(The data begins)

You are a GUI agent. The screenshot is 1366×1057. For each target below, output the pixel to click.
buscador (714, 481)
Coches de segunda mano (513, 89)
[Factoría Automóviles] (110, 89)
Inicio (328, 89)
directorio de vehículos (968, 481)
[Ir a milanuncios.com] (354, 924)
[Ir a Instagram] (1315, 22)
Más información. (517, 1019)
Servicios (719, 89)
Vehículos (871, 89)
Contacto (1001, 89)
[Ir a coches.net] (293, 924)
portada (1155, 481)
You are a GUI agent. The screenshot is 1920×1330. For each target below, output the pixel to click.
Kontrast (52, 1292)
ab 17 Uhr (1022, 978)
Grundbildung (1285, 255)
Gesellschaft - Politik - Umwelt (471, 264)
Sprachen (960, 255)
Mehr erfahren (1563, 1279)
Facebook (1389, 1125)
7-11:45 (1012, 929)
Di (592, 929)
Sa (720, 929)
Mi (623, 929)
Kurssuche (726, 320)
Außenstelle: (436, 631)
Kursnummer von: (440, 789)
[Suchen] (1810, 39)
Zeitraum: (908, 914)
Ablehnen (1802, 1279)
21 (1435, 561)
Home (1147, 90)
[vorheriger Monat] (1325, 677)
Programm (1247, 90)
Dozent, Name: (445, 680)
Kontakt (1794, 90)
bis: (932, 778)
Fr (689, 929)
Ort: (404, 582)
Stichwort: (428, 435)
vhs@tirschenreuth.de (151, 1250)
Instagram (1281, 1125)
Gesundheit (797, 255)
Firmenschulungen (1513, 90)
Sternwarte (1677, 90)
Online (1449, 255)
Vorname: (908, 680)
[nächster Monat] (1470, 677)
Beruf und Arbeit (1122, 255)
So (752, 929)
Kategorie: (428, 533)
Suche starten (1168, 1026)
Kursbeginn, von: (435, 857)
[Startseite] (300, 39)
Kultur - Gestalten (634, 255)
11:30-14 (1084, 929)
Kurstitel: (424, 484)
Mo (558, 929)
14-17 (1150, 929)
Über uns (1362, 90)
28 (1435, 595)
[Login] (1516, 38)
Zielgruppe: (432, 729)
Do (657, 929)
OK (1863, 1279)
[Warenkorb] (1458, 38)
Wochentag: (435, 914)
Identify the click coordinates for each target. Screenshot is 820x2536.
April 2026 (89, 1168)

(The data ends)

Please copy the data above in its entirety, exactly as written.

You are a GUI agent. The screenshot is 1366×1057. For each target below, output the pixel to click.
buscador (714, 481)
Coches de segunda mano (513, 89)
[Factoría Automóviles] (110, 89)
Inicio (328, 89)
directorio de vehículos (968, 481)
[Ir a milanuncios.com] (354, 924)
[Ir a Instagram] (1315, 22)
Más información. (517, 1019)
Servicios (719, 89)
Vehículos (871, 89)
Contacto (1001, 89)
[Ir a coches.net] (293, 924)
portada (1155, 481)
You are a GUI agent. The screenshot is 1920×1330. For each target below, output the pixel to click.
Kontrast (52, 1292)
ab 17 Uhr (1022, 978)
Grundbildung (1285, 255)
Gesellschaft - Politik - Umwelt (471, 264)
Sprachen (960, 255)
Mehr erfahren (1563, 1279)
Facebook (1389, 1125)
7-11:45 (1012, 929)
Di (592, 929)
Sa (720, 929)
Mi (623, 929)
Kurssuche (726, 320)
Außenstelle: (436, 631)
Kursnummer von: (440, 789)
[Suchen] (1810, 39)
Zeitraum: (908, 914)
Ablehnen (1802, 1279)
21 (1435, 561)
Home (1147, 90)
[vorheriger Monat] (1325, 677)
Programm (1247, 90)
Dozent, Name: (445, 680)
Kontakt (1794, 90)
bis: (932, 778)
Fr (689, 929)
Ort: (404, 582)
Stichwort: (428, 435)
vhs@tirschenreuth.de (151, 1250)
Instagram (1281, 1125)
Gesundheit (797, 255)
Firmenschulungen (1513, 90)
Sternwarte (1677, 90)
Online (1449, 255)
Vorname: (908, 680)
[nächster Monat] (1470, 677)
Beruf und Arbeit (1122, 255)
So (752, 929)
Kategorie: (428, 533)
Suche starten (1168, 1026)
Kursbeginn, von: (435, 857)
[Startseite] (300, 39)
Kultur - Gestalten (634, 255)
11:30-14 (1084, 929)
Kurstitel: (424, 484)
Mo (558, 929)
14-17 (1150, 929)
Über uns (1362, 90)
28 (1435, 595)
[Login] (1516, 38)
Zielgruppe: (432, 729)
Do (657, 929)
OK (1863, 1279)
[Warenkorb] (1458, 38)
Wochentag: (435, 914)
Identify the click coordinates for each target. Screenshot is 820x2536.
April 2026 (89, 1168)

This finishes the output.